■ **THE TASK**: Please restate, word for word, the lines below that begin at the one with "Save the new integration" and end at the one with "818x571 pixels.". Leave out all other lines.

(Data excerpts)
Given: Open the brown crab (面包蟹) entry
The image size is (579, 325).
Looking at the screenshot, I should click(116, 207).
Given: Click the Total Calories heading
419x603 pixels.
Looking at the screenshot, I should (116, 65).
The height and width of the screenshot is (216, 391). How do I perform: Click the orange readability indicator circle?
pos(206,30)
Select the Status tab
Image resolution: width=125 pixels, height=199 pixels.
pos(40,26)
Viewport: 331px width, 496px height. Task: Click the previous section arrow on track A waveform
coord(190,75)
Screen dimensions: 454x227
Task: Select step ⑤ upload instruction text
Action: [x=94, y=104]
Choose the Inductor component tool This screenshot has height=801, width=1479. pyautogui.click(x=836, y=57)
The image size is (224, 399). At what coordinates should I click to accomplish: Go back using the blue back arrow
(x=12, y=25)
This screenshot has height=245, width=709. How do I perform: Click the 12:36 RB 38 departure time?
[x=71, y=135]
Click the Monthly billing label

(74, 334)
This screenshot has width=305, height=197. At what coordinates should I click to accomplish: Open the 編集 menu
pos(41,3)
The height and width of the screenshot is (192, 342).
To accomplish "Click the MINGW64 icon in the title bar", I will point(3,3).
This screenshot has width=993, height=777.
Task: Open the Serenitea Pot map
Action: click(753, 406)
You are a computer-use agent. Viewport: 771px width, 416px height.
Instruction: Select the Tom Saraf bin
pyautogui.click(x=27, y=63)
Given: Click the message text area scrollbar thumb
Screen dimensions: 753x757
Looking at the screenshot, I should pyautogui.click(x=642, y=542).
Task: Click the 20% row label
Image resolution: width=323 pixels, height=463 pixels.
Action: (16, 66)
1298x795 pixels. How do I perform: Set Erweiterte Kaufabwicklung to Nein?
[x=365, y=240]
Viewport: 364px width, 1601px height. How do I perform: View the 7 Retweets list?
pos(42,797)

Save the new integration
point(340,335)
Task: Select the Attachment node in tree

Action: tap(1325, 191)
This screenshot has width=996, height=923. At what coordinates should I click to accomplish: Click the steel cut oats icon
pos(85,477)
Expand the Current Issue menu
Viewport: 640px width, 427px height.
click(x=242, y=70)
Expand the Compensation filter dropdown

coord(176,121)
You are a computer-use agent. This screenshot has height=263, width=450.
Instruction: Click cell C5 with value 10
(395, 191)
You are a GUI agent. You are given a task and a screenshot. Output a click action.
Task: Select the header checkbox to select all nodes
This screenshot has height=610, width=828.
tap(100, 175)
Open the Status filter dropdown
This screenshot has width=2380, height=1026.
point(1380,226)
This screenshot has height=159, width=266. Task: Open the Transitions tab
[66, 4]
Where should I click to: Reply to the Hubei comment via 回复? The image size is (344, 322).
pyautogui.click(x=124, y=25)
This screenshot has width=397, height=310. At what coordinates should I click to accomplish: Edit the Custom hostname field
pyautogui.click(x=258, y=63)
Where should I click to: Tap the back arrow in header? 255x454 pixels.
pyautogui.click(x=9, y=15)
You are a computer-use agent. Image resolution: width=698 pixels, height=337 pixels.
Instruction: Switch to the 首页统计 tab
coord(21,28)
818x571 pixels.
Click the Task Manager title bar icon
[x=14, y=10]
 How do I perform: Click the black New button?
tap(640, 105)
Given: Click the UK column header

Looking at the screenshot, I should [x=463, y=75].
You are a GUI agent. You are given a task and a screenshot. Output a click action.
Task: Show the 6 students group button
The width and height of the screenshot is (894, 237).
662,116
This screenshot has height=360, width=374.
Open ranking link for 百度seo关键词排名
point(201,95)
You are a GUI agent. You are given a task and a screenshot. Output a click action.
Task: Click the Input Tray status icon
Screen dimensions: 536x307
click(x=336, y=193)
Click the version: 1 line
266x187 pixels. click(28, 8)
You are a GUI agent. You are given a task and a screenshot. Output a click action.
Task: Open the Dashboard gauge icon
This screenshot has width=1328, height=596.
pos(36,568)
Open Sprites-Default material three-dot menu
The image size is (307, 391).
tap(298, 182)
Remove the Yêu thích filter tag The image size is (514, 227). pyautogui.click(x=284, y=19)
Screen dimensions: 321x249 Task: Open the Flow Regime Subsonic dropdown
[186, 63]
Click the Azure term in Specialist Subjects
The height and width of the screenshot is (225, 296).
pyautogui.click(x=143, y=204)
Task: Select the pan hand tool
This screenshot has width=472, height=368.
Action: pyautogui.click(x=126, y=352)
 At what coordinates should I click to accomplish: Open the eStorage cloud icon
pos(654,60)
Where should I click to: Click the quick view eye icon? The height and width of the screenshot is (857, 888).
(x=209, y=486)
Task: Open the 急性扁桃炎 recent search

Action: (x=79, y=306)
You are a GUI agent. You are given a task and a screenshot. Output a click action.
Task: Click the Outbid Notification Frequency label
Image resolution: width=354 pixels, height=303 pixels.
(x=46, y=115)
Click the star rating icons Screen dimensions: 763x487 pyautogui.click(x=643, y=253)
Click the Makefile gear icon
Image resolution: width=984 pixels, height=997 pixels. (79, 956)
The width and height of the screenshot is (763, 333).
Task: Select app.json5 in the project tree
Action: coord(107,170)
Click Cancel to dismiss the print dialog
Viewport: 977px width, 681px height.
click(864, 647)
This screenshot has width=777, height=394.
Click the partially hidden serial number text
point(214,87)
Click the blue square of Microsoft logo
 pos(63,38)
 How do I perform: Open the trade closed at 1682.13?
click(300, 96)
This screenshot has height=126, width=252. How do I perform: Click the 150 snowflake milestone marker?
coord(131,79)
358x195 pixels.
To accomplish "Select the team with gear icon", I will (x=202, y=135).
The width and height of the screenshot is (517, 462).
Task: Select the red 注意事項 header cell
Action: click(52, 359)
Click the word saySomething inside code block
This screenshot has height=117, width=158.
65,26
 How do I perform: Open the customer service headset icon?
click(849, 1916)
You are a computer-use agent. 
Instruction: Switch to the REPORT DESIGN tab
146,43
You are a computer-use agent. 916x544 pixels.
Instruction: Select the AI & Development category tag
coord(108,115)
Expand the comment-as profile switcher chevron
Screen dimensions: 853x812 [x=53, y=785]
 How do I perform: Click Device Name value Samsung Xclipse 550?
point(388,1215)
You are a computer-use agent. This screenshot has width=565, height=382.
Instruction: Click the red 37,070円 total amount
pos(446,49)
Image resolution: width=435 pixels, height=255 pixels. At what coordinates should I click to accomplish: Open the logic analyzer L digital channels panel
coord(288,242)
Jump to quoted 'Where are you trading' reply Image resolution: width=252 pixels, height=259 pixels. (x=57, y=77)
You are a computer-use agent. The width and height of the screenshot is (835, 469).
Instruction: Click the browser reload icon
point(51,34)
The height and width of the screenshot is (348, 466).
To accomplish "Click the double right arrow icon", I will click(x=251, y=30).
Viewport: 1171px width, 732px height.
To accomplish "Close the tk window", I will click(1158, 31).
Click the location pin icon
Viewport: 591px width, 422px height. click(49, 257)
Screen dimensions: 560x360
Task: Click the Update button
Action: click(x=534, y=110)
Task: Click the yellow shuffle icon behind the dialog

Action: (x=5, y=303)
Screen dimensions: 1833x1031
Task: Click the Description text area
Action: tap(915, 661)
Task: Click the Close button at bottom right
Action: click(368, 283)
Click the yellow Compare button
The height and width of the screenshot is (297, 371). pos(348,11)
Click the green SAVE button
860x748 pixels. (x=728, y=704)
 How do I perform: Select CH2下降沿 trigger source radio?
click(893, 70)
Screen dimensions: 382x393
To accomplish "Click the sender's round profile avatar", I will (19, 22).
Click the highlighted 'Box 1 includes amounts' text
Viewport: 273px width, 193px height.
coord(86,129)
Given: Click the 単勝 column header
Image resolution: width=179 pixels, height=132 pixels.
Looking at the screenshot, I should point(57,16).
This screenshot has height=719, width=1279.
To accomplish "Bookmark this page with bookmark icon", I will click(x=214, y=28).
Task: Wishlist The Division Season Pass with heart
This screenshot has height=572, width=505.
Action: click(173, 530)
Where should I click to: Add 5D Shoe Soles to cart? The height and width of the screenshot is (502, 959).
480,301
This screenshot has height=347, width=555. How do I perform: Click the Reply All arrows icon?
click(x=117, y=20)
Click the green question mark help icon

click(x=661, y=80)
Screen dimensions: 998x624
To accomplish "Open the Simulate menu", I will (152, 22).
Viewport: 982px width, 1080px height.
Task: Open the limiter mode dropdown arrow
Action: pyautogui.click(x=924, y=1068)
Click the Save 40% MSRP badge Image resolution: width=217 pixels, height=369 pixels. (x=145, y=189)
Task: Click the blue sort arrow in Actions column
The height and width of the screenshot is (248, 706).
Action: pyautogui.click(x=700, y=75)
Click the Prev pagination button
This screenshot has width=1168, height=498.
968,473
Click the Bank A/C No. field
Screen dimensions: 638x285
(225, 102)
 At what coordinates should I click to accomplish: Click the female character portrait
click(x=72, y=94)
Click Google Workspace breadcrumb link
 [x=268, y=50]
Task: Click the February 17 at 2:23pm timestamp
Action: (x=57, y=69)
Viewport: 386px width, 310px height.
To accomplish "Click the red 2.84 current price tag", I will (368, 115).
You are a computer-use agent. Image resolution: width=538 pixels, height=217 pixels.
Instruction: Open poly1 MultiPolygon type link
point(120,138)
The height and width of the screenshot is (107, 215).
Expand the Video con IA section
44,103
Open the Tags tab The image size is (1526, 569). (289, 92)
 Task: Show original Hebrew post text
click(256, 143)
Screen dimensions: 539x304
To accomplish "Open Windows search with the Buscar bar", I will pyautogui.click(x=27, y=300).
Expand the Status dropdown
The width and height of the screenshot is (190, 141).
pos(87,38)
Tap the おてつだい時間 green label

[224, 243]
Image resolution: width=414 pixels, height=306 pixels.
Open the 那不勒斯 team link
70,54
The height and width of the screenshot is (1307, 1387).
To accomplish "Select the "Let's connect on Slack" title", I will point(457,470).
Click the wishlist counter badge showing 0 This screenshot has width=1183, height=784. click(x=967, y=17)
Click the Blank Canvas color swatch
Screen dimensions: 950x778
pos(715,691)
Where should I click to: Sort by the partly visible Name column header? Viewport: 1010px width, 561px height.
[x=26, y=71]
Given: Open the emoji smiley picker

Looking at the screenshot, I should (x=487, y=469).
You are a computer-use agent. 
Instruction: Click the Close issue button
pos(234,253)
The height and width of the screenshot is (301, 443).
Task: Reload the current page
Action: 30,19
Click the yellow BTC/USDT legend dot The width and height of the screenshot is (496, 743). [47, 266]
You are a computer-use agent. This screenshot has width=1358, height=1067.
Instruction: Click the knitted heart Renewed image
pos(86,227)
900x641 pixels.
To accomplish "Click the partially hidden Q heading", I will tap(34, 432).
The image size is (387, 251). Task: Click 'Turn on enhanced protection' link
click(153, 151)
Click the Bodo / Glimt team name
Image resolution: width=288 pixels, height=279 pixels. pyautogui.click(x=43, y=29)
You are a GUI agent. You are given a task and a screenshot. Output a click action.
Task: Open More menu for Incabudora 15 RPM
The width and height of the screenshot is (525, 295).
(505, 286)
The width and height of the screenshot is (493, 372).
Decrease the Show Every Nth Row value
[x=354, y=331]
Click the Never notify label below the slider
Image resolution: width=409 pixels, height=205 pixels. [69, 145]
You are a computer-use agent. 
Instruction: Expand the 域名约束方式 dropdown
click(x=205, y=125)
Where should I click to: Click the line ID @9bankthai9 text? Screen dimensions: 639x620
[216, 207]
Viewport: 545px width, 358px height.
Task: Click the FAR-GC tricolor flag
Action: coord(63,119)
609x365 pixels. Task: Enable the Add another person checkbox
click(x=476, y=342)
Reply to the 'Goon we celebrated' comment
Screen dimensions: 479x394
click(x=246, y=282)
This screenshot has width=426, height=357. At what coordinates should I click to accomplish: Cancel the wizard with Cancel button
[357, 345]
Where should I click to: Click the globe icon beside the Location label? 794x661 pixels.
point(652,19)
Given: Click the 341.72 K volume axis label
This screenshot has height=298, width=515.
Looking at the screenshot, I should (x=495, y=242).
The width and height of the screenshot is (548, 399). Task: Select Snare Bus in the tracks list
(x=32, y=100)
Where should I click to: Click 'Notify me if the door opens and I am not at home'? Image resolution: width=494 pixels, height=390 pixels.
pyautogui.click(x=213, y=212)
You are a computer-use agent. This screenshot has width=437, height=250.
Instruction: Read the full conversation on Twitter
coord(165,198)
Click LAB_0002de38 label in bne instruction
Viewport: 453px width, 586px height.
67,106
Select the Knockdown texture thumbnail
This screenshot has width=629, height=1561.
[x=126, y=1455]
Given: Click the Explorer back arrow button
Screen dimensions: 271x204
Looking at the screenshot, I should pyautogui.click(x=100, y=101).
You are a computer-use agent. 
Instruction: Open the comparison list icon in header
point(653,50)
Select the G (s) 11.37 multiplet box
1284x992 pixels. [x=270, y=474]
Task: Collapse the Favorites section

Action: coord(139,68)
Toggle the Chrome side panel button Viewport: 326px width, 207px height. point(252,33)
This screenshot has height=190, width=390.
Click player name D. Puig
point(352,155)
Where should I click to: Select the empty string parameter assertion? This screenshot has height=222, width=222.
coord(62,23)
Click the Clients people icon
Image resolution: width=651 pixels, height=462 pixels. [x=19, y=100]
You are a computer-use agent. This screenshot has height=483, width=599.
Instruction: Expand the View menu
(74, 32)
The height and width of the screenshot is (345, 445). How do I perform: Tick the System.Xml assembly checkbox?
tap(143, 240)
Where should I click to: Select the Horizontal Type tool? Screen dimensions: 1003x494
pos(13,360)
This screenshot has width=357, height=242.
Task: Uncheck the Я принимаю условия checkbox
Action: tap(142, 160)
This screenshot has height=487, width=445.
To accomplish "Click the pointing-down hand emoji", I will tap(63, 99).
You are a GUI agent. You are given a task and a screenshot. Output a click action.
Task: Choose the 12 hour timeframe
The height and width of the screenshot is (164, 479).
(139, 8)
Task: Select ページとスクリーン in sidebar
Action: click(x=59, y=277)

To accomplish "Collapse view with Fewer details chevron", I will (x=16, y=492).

■ **RESPONSE BOX**:
Save the new integration
point(340,335)
Task: Select the Attachment node in tree

Action: tap(1325, 191)
This screenshot has width=996, height=923. At what coordinates should I click to accomplish: Click the steel cut oats icon
pos(85,477)
Expand the Current Issue menu
Viewport: 640px width, 427px height.
click(x=242, y=70)
Expand the Compensation filter dropdown

coord(176,121)
You are a computer-use agent. This screenshot has height=263, width=450.
Instruction: Click cell C5 with value 10
(395, 191)
You are a GUI agent. You are given a task and a screenshot. Output a click action.
Task: Select the header checkbox to select all nodes
This screenshot has height=610, width=828.
tap(100, 175)
Open the Status filter dropdown
This screenshot has width=2380, height=1026.
point(1380,226)
This screenshot has height=159, width=266. Task: Open the Transitions tab
[66, 4]
Where should I click to: Reply to the Hubei comment via 回复? The image size is (344, 322).
pyautogui.click(x=124, y=25)
This screenshot has width=397, height=310. At what coordinates should I click to accomplish: Edit the Custom hostname field
pyautogui.click(x=258, y=63)
Where should I click to: Tap the back arrow in header? 255x454 pixels.
pyautogui.click(x=9, y=15)
You are a computer-use agent. Image resolution: width=698 pixels, height=337 pixels.
Instruction: Switch to the 首页统计 tab
coord(21,28)
818x571 pixels.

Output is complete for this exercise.